Annie, in Austin, is in grief therapy, which she describes as a treatment that’s more heavy duty, and often more emotionally draining, than standard talk therapy. Because of that, she says, a maximum level of insulation is necessary for her to feel fully capable of being honest with herself, and her clinician, while they’re in a session together. As Annie has moved her therapy into isolation, she says her boyfriend has been more than amenable to the delicate nature of her needs. He retreats to their shared garage and occupies himself with something — doesn’t matter what, as long as it ensures that Annie’s call is the last thing on his mind.
After the dust is settled, and Annie feels protected enough to leave the house on a regular basis again, she says she still expects to continue to use remote therapy. In the past, there have been times where she’s cancelled sessions because she didn’t have the bandwidth to schlep to the office. But now, Annie has proven that she can create the same quietude she needs to reveal her truths at home — so long as her boyfriend continues to respect her therapy itinerary. “I’m comfortable enough now to say, ‘Hey, I’m sad, I don’t feel like going into the office, can you video chat me?’” she says.
Alissa, on the other hand, is excited to get back to her shrink’s office. She thinks she’s able to open up more efficiently in a professorial space, though the success of her remote sessions have made her think she might call up her therapist in the future when she’s sick or on vacation, where in the past she’d probably “skip a week.” Jane echoes that same sentiment; she is looking forward for her therapist to see her “whole self” again.
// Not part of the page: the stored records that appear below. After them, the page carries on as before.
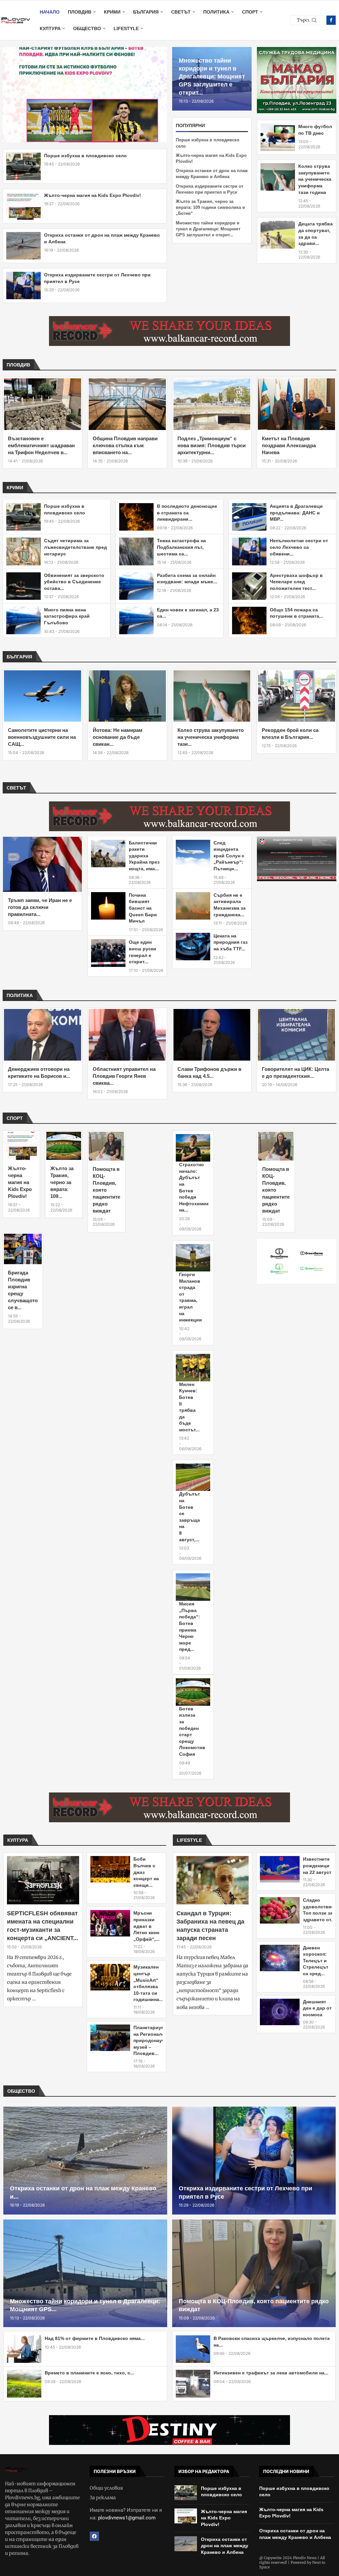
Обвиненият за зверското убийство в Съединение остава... (74, 582)
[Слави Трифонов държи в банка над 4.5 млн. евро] (212, 1034)
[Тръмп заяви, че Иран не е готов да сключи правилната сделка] (42, 864)
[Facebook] (331, 20)
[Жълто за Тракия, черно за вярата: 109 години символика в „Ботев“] (63, 1146)
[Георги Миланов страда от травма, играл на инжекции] (193, 1257)
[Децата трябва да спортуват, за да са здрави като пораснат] (278, 234)
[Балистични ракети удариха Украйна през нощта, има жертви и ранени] (108, 853)
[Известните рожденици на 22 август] (280, 1869)
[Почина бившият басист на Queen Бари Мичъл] (108, 906)
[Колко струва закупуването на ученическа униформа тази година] (278, 177)
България (146, 12)
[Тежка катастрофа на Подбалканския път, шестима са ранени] (136, 551)
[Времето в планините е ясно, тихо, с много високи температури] (24, 2383)
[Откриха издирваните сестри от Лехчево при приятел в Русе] (23, 285)
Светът (181, 12)
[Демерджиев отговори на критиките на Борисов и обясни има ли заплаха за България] (42, 1034)
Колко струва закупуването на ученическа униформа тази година (314, 179)
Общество (87, 28)
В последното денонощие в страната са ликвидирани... (187, 512)
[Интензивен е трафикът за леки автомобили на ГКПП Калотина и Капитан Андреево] (193, 2383)
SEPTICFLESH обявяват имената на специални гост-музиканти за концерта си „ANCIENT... (42, 1926)
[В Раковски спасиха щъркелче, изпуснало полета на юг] (193, 2349)
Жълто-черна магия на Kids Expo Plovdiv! (92, 195)
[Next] (334, 365)
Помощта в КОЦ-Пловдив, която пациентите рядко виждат (106, 1190)
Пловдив (79, 12)
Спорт (250, 12)
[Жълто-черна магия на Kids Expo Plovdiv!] (23, 206)
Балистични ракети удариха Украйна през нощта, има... (144, 855)
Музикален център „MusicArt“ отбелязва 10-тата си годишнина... (148, 1983)
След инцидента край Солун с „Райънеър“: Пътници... (229, 855)
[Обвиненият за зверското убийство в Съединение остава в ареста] (23, 586)
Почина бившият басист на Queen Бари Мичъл (143, 908)
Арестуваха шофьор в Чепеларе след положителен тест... (296, 582)
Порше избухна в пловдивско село (85, 155)
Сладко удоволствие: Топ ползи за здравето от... (319, 1909)
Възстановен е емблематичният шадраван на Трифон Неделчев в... (41, 445)
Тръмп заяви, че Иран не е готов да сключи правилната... (40, 907)
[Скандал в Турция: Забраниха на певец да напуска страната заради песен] (212, 1880)
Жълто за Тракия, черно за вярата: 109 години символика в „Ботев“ (210, 207)
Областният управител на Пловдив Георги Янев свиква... (124, 1076)
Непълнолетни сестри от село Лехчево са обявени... (299, 547)
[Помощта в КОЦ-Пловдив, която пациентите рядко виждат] (106, 1146)
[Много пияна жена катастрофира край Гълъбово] (23, 620)
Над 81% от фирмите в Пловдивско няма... (95, 2338)
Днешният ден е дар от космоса (317, 2008)
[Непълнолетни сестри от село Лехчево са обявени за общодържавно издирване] (249, 551)
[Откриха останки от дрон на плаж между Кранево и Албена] (23, 246)
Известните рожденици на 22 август (317, 1865)
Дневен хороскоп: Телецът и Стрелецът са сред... (315, 1960)
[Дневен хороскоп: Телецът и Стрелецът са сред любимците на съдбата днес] (280, 1958)
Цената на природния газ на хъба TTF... (231, 942)
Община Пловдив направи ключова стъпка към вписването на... (125, 445)
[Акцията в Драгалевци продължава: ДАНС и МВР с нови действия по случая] (249, 517)
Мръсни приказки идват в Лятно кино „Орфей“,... (146, 1925)
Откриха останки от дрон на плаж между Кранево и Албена (224, 2546)
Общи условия (106, 2488)
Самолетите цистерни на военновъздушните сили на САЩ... (42, 737)
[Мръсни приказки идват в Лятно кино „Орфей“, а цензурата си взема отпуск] (110, 1923)
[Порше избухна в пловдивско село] (23, 166)
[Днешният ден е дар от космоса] (280, 2012)
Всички (312, 365)
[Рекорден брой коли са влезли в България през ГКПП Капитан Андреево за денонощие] (296, 696)
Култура (50, 28)
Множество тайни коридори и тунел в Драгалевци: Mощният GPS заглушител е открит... (212, 76)
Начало (50, 12)
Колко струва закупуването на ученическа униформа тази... (210, 737)
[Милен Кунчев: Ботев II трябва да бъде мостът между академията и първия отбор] (193, 1367)
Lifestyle (126, 28)
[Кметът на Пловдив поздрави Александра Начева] (296, 404)
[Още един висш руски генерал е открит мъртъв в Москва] (108, 953)
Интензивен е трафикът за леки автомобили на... (271, 2372)
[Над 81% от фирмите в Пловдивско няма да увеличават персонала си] (24, 2349)
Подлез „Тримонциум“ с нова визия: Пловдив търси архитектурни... (211, 445)
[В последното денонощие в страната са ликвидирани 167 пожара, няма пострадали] (136, 517)
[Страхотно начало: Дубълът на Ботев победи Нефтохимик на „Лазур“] (193, 1148)
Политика (216, 12)
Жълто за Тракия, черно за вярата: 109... (61, 1182)
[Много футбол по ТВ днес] (278, 137)
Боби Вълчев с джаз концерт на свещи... (146, 1871)
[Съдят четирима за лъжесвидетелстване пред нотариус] (23, 551)
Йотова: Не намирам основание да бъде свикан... (117, 737)
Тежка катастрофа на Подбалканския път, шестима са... (181, 547)
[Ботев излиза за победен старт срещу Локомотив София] (193, 1692)
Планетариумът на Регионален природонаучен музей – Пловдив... (151, 2040)
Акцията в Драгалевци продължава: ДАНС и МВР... (296, 512)
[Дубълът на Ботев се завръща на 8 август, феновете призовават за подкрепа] (193, 1477)
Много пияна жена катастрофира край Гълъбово (67, 616)
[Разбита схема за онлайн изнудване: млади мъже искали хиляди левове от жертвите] (136, 586)
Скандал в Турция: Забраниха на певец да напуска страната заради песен (210, 1926)
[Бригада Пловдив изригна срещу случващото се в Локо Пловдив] (23, 1249)
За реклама (103, 2497)
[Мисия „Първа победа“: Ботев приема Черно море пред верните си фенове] (193, 1587)
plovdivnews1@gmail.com (127, 2518)
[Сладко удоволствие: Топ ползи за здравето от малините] (280, 1910)
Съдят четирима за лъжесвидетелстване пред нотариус (75, 547)
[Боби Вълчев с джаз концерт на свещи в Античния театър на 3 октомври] (110, 1869)
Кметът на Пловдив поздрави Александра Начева (289, 445)
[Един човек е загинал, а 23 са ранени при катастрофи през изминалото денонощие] (136, 620)
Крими (112, 12)
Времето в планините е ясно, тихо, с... (89, 2372)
I can relate to her desire. It feels like the longer I sit in Zoom calls with my friends, the more I feel unnourished for social interaction, and the more I desperately want to see them.
Still, this pandemic has a way of bringing out the empathy in us. If you’re doing a cohabitation quarantine right, you’re more patient and loving than you’ve ever been. And what’s more romantic than sliding on your headphones and getting lost in a Roku hole so your partner can complain about you in peace?